I was about twelve years old when Harold and Maude came out, in 1971. At that age I only went to the movies if my parents took us kids to see G-rated dreck. I wasn't much interested in movies, and never saw Harold and Maude, never even heard of it, until ten years later.
Fast-forward to the early 1980s: I've become an adult, allegedly, and there's a woman I'm sort of dating. It's fair to say that we're both screwed up in the head, more than moderately unbalanced but pretending that we're relatively normal. One night she's feeling poorly, has a touch of a flu or something, and cancels our date.
Well, that sucks. It's summertime, early in the evening and the sun hasn't yet gone down. I have nothing to do, no-one to do it with, I'm bored, and I start walking with no destination in mind. After a while I'm in front of something that doesn't much exist these days — an old-fashioned, one-screen neighborhood movie theater, nestled between houses on a quiet residential street. “Tonight only, Harold and Maude,” says the marquee bulging out over the sidewalk.
I've lived a few blocks from this cinema for at least a year, but never set foot inside. They only show old movies, and movies are OK but I don't care about old movies. Now, though, I'm looking at the poster in the window. Harold and Maude, eh? It looks stupid, but it's a comedy and I could use a laugh, so why not?
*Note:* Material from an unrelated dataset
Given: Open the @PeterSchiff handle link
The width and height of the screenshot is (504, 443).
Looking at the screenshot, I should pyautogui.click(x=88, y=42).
Bought a ticket, bought a popcorn, bought a Coke, and found a seat in the balcony. The theater is run-down and smells a little funky, and I'm not in a good mood. The lights dim, and the movie starts.
Harold and Maude opens with a 3½-minute montage that makes no sense until, when it does make sense, you realize you've just witnessed a suicide. Turns out it was only a pretend suicide, but still, this is supposed to be funny? I'm baffled, annoyed, offended, and thinking of leaving the theater. Maybe I'll go home and watch Charlie's Angels. The popcorn is good, though, so I give it a few more minutes, thinking, It's a train wreck, but that might be fun.
Harold (played by Bud Cort) is barely a man, and he's happiest when he's dead. Faking suicides is his favorite pastime. His mother is overbearing and uncaring. Everyone has expectations about Harold, except Harold, who has no expectations at all.
And now I'm thinking: This movie is about a guy who's screwed up in the head, like me. His problems and mine are completely different, but I can relate, you know?
When Harold's not faux killing himself, he likes attending strangers' funerals, and at one of these memorials he meets Maude, a delightfully daft old dame (played by the inimitable Ruth Gordon). She's four times his age, but it's true love.
With all the suicides and funerals, Harold and Maude doesn't sound like an ordinary romantic comedy, and it's not. It's uproariously funny unless you have a stick up your butt, but it's also disturbing — and sweet-natured. It's ridiculous — and thoughtful.
Harold and Maude and most of the movie's supporting characters are all sorta screwed up in the head, like I was, when I first saw the movie. And like I am, today. This movie didn't speak to me, it shouted at me, and what it shouted was, Maybe it's OK to be strange.
I laughed so hard it hurt (not the cliché but literally) and when it ended I was in tears, of course. I left the theater with a feeling I'd never experienced before, and I've never stopped feeling it, ever since: Sure, you're a little off your rocker, but that's who you are, so revel in it.
For two lousy dollars, the price of a ticket, I began coming to terms with myself. I wandered home in a daze, my mind reeling. It took a week or two and no drugs were involved, but what followed was a bit of a trip. Lots of staring out the window. Lots of introspection. Nothing earthshattering came from it; just a few low-key realizations:
I am this guy, and he's not quite normal. If you don't like it that's not my problem, but if you can handle it then maybe we can be friends. If you're a little off kilter too, that's even better. All this seems so simple saying it now, but back then, for me, this was a revelation.
It's no exaggeration, then, to say that Harold and Maude changed my life. Let me count the ways.
That girl I was dating? She recovered from her flu within a few days, and on our next date I introduced her to me, and she introduced me to her. We were no longer pretending to be normal, because what's the point in pretending? Once we knew who we were, we fell in love, and spent several delightful weeks together before wandering apart. She's still a friend.
At work one day, my boss asked me a question but didn't like my answer, and fired me. That harshed my mellow for a month, but it felt better getting fired for speaking my mind than working someplace that didn't want me to bring my brain. (They're out of business now. Just sayin'.)
At my next job, the boss was an amusing drunkard who taught me the intricacies of not giving a damn. When he became less amusing and more drunk, I wandered on to another job.
There have been many jobs; my résumé is long and varied.
Eventually I wandered away from my family, because they're nuts and I needed some distance.
Later I wandered away from my hometown, to a city and life more to my liking.
All this wandering was alone, by choice, until I bumped into someone who was herself similarly wandering. We lived happily ever after.
So yeah, that movie changed my life. Can't imagine where I'd be — or who I'd be — if I'd wandered down a different block that night, instead of into that theater. I wouldn't be me, that's for sure.